State, 994 S.W.2d 249, 253 (Tex.App.--Houston [14th Dist.] 1999, no pet.). The
court held in Duffy and reiterated in Oldham that, "where the alleged
derelictions primarily are errors of omission de hors the record rather than
commission revealed in the trial record, collateral attack may be the vehicle by
which a thorough and detailed examination of alleged ineffectiveness may be
developed and spread upon a record." Duffy, 607 S.W.2d 513; see Oldham, 977
S.W.2d at 363. In the 1998 Jackson case, the Court of Criminal Appeals reversed
the judgment that counsel was ineffective for failing to file a motion to
suppress the only evidence that defendant possessed cocaine; the Court of
Criminal Appeals held that defendant's claim failed because he had not proven by
a preponderance of the evidence that the cocaine should have been suppressed.
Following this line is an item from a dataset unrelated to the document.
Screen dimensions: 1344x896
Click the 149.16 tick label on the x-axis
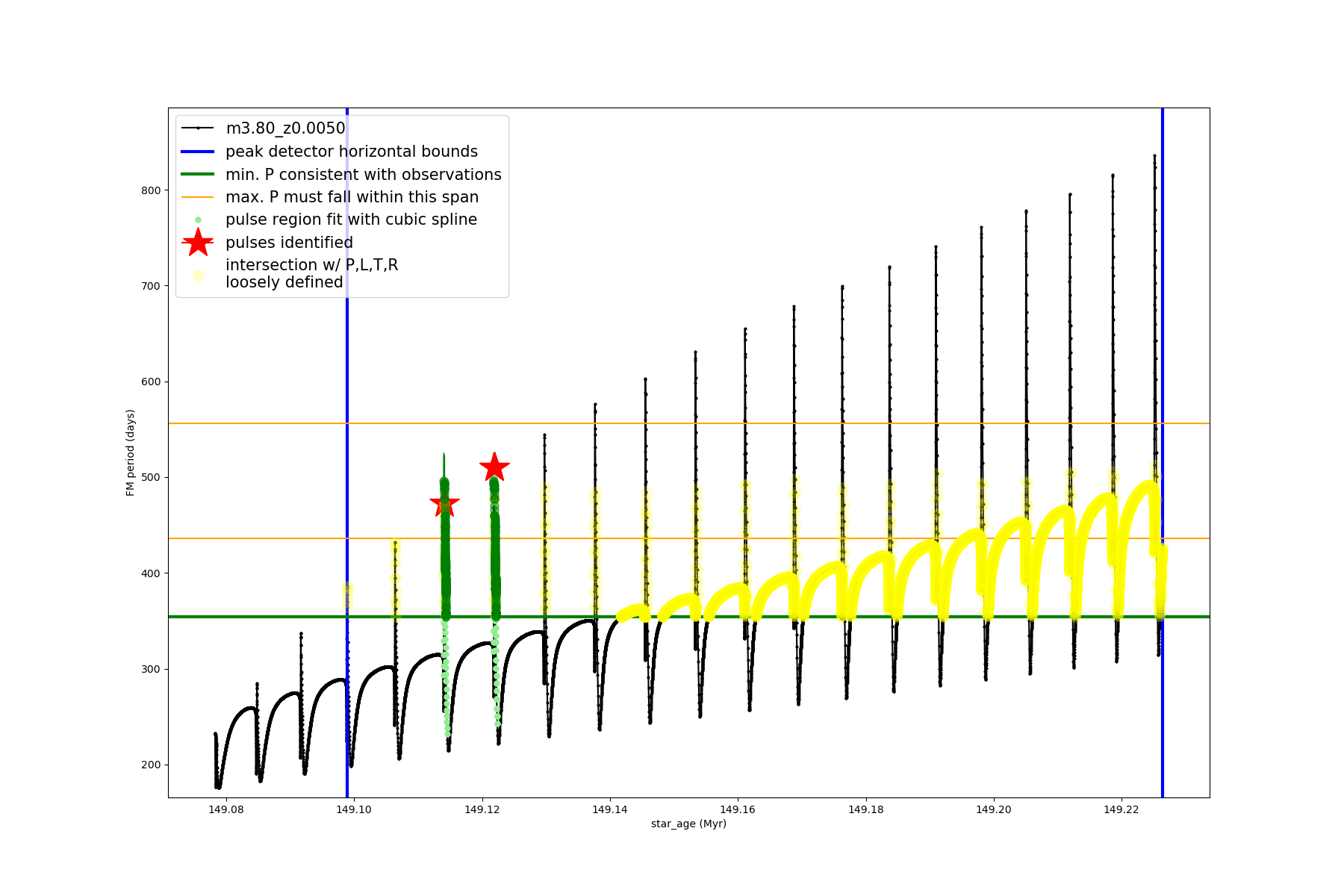tap(738, 809)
Jackson, 973 S.W.2d at 956 57. In the 1994 Jackson case, the Court of Criminal
Appeals reversed the judgment that counsel was ineffective for failing to move
to strike for cause a jury panelist who said that a recent burglary of his home
probably would affect his impartiality in a robbery trial; the Court of Criminal
Appeals reversed because the record was silent regarding defense counsel's
reason for not moving to strike the panelist. Jackson, 877 S.W.2d at 771.
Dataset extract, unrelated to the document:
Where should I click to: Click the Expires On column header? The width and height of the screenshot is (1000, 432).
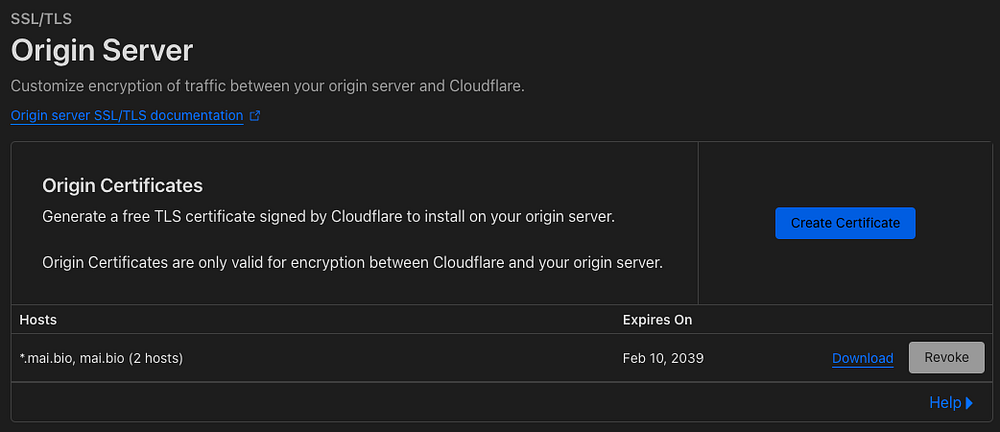tap(657, 320)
The deficiencies A.D.V. alleges against his trial counsel all comprise omissions
rather than commissions. A.D.V. criticizes his trial counsel for failing to make
certain motions and objections, but the record contains no showing why trial
counsel chose not to act. Appellate counsel did not move for a new trial or
request a hearing thereon to develop a record relating to trial counsel's
strategy.
We conclude that A.D.V. has failed to demonstrate on this record that the trial
counsel rendered ineffective assistance. The silent record gives no guidance,
and the Court of Criminal Appeals instructs us not to speculate about counsel's
motives. See Jackson, 877 S.W.2d at 771; see also Jackson, 973 S.W.2d at 957.
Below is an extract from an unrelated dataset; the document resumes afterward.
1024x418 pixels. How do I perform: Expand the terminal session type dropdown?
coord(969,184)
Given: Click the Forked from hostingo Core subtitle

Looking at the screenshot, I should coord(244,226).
This proscription, coupled with the presumption of competence, requires us to
overrule point five.
We hold that because neither party moved for a hearing and the evidence did not
raise a bona fide doubt as to A.D.V.'s competence, A.D.V. has failed to show
that the juvenile court erred in not holding a hearing on the issue of A.D.V.'s
competence. We also hold that A.D.V. failed to preserve the issue of whether he
received an adequate explanation under section 54.03 of the Family Code, and
that the juvenile court did not order A.D.V. to a determinate commitment at TYC
in violation of section 54.04 of the Family Code. Finally, we hold that the
juvenile court gave sufficiently specific reasons for its decision to commit
A.D.V. to TYC and that A.D.V. has failed to present us with an adequately
developed record to show that he was deprived of a fair trial by receiving
ineffective assistance of counsel. Having overruled all of A.D.V.'s issues on
appeal, we affirm the disposition order of the juvenile court.